1 Mayıs Bizim Günümüz, Anlatılan Bizim Hikayemiz !
Mısır Piramitlerini inşa eden kölelerden bugüne değişen pek bir şey yok. Sömürünün biçimi farklılaşmış olsa da içeriği aynı. Pandemi sürecinin başlagıcından bu yana sömürü vahşi bir şekilde artarken artık Covid’in işçi sınıfı hastalığı olma yolunda ilerlemesi şaşırtıcı değil. Tarih boyunca veba dönemlerinde soylular kendini korurken yoksul halk ise daima telef olmuştur. Bugün de önlemler ve aşılar, ortaya çıktığı gibi ilk olarak üreten emekçileri değil, burjuvaları korumaya başlamıştır.
Geçen yıl 1 Mayıs için sözümüz “salgınlarında kâr için ölünmeyen, başka bir dünya mümkün” sözüydü. Geçen 1 yılın ardından bu söz güncelliğini korumakta.

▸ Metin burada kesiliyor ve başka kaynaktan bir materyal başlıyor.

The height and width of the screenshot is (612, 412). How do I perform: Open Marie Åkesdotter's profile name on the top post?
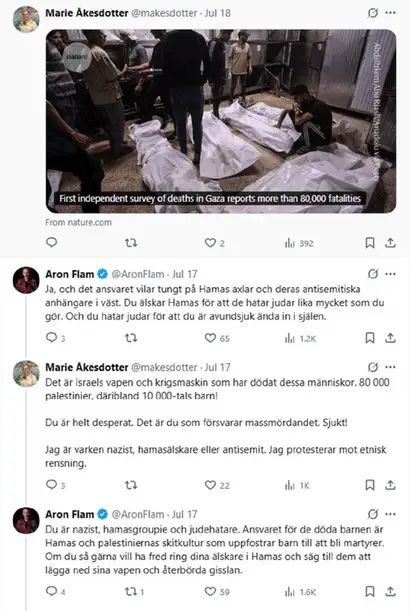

1 Mayıs içinde bulunduğumuz sömürü ve ölüm çarkının en üst perdeden tehşir edilmesi gereken gündür. Bu nedenle pandemi önlemleri adı altında “afiş ve sticker” yapıştırılmasını bile yasaklayan bir saldırı altında. Tüm bu yasaklara ve saldırılara rağmen işçi ve emekçilerin, üreten tüm kesimlerin sözü hâlâ sokaklarda yankılanmaktadır, başka bir dünya mümkün şiarı ağızlardan güç ve kuvvet ile çıkmaktadır. Çünkü başka bir seçeneğimiz kalmamıştır. Ya Koronadan ölüm ya yoksullaktan ve sefaletten ölüm.
Taleplerimiz açık ve nettir.
-Sağlıklı ve güvenceli çalışma.
Kod29 gibi patronların oyuncağı olan saldırı maddelerinin kaldırılması.
Ücretsiz izin vb. adı altında işten çıkartmaların son bulması.
Düşük ücretlerin ve uzun mesailerin son bulması.
-Kültür emekçilerine destek verilmesi.
Tiyatro ve Müzik emekçilerinin yaşamlarını sürdürebileceği şartların sağlanması.
-Sağlık emekçilerine, güvenli çalışma ve insani çalışma saatlerinin oluşturulması.
Evden çalışan emekçilerin maaşlarının düşürülüp mesailerinin arttırılmasına son verilmesi.